RECORDED INFORMATION: Begin
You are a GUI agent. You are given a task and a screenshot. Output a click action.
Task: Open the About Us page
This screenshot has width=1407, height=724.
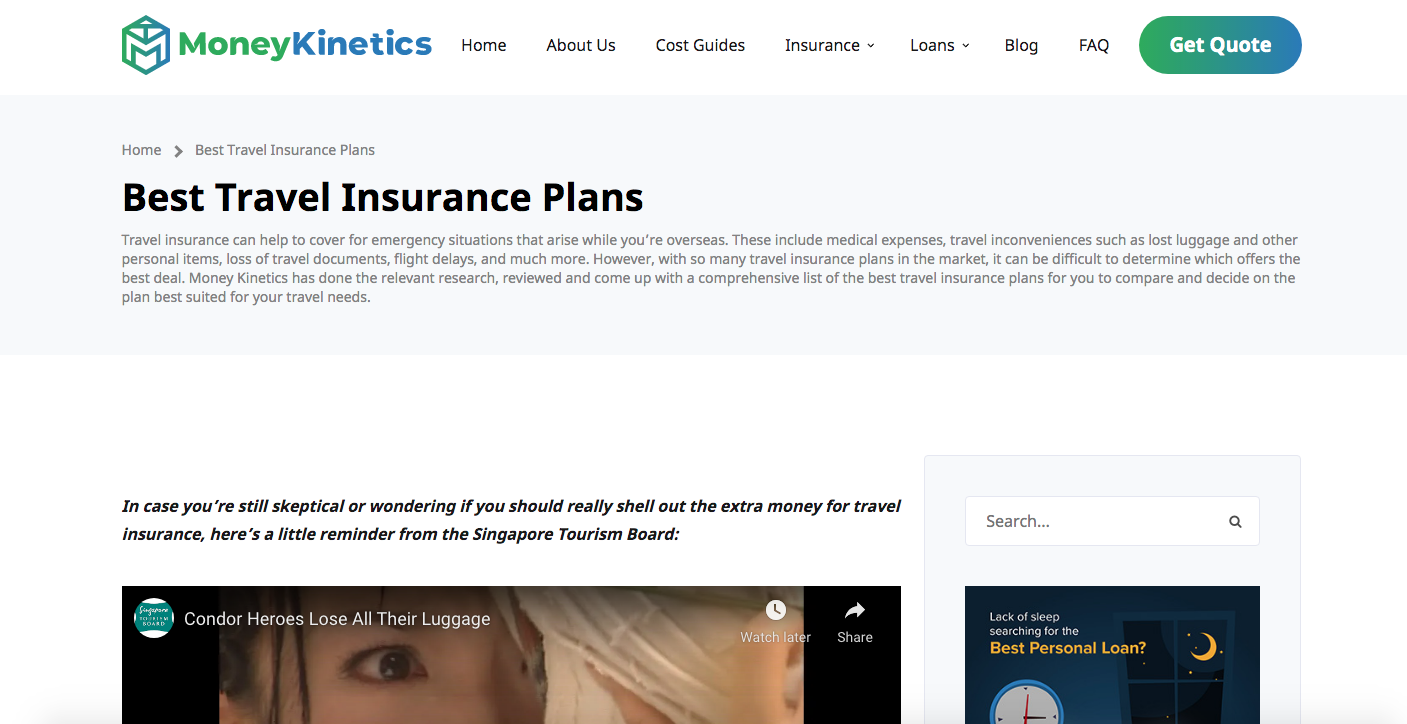(x=581, y=45)
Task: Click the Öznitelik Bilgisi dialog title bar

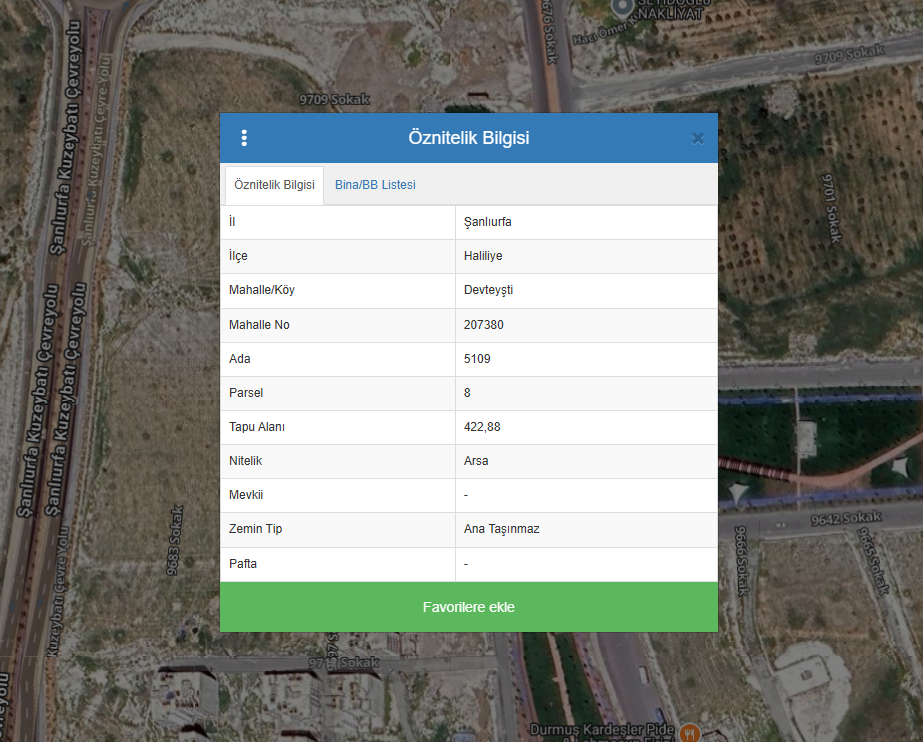Action: click(x=468, y=138)
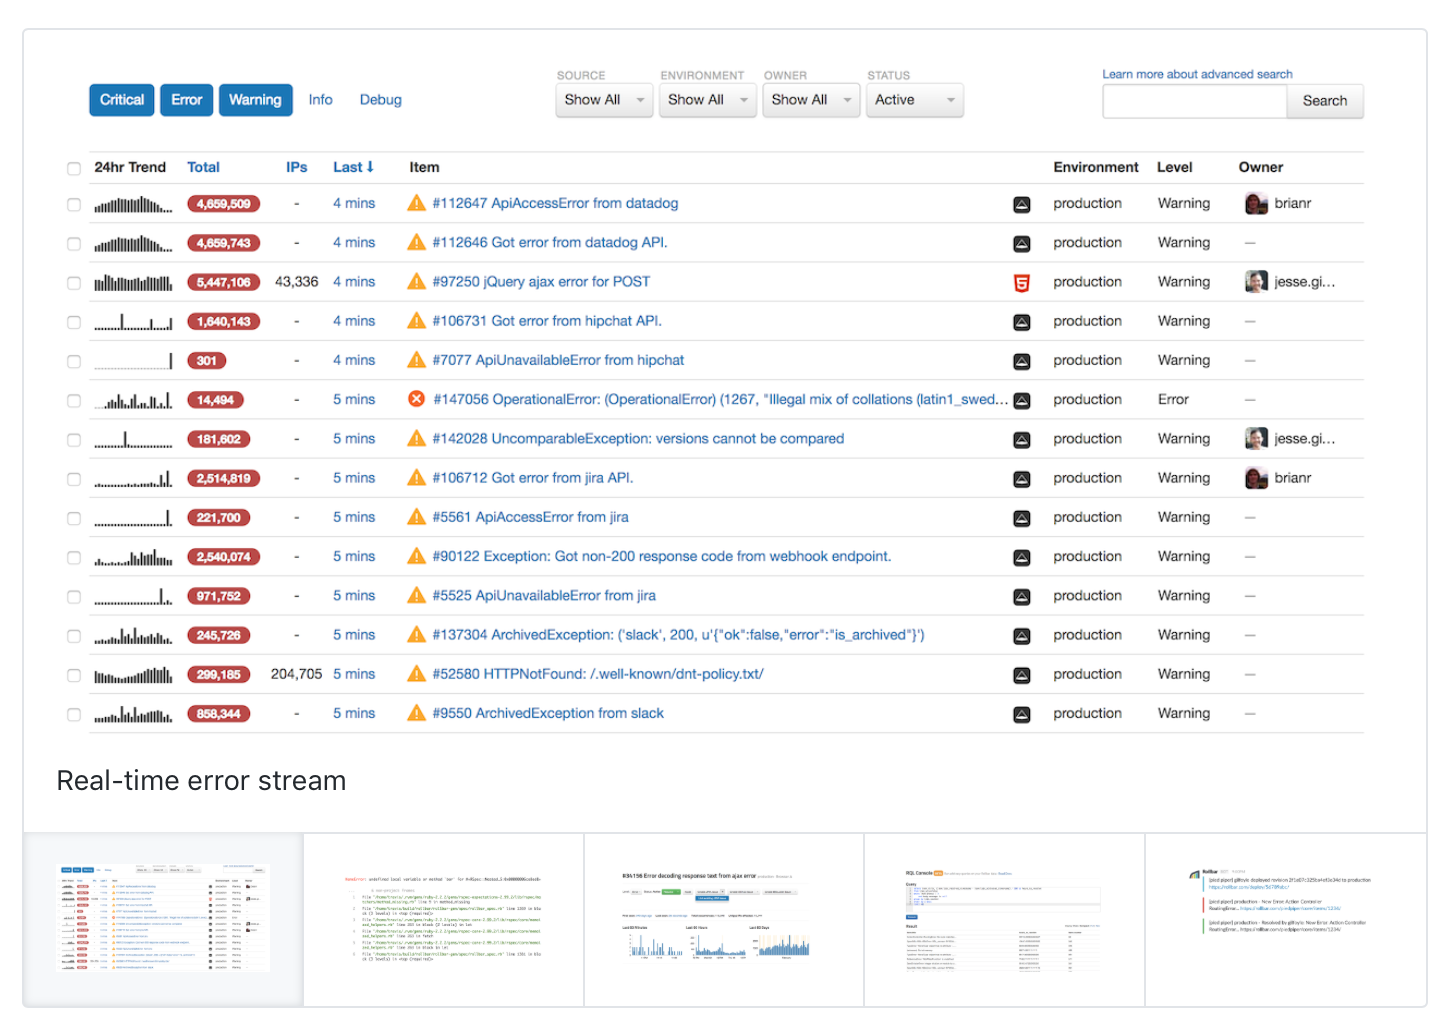Click the Search button
Viewport: 1450px width, 1032px height.
pyautogui.click(x=1324, y=101)
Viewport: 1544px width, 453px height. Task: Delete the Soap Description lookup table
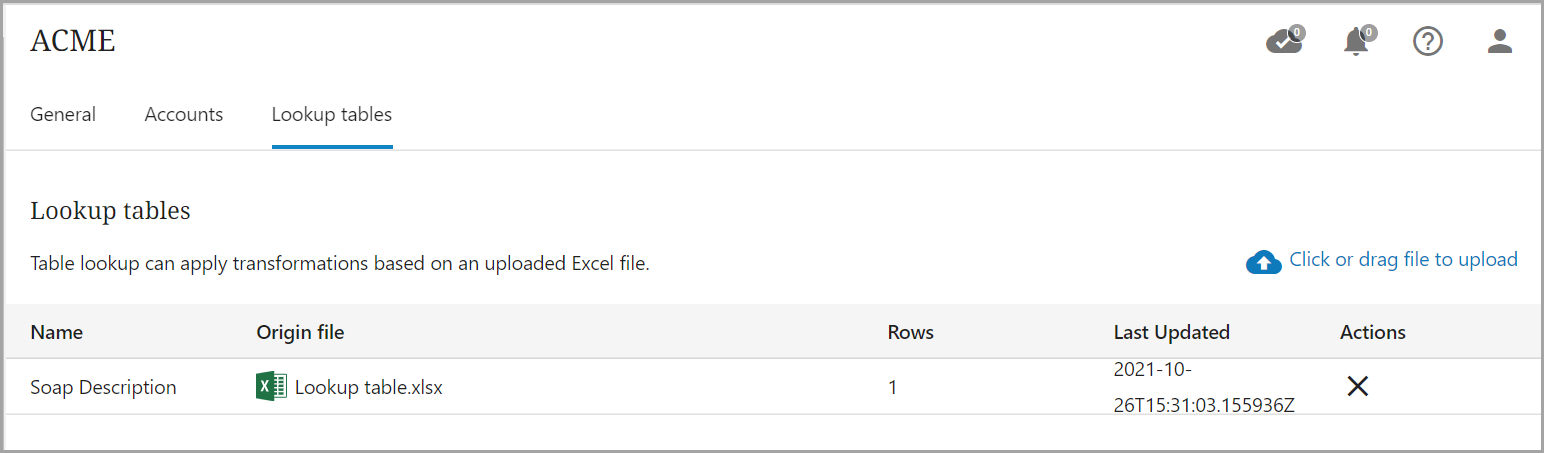click(x=1357, y=387)
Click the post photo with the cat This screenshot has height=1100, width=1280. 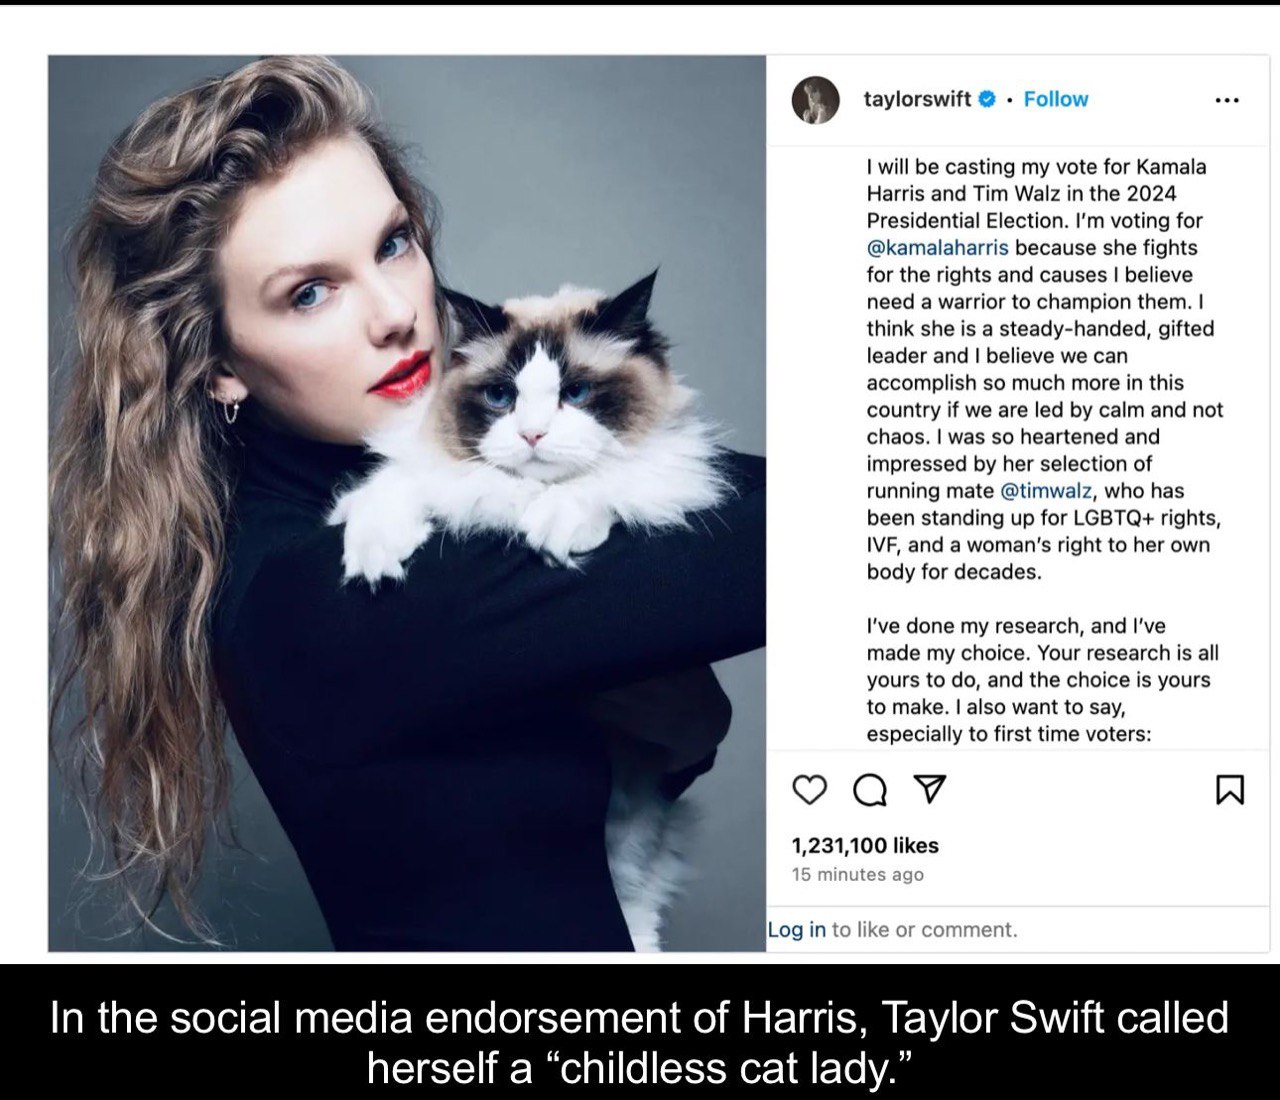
RECORDED INFORMATION: End
Please repeat exactly the lines from the one containing "Task: Open the About Us page" through the end of the entries, both included, omitting pictures.

Task: Open the About Us page
This screenshot has width=1407, height=724.
(x=581, y=45)
Task: Click the Öznitelik Bilgisi dialog title bar

Action: click(x=468, y=138)
Click the Search button
Viewport: 1450px width, 1032px height.
pyautogui.click(x=1324, y=101)
Viewport: 1544px width, 453px height. Task: Delete the Soap Description lookup table
click(x=1357, y=387)
Click the post photo with the cat This screenshot has height=1100, width=1280. 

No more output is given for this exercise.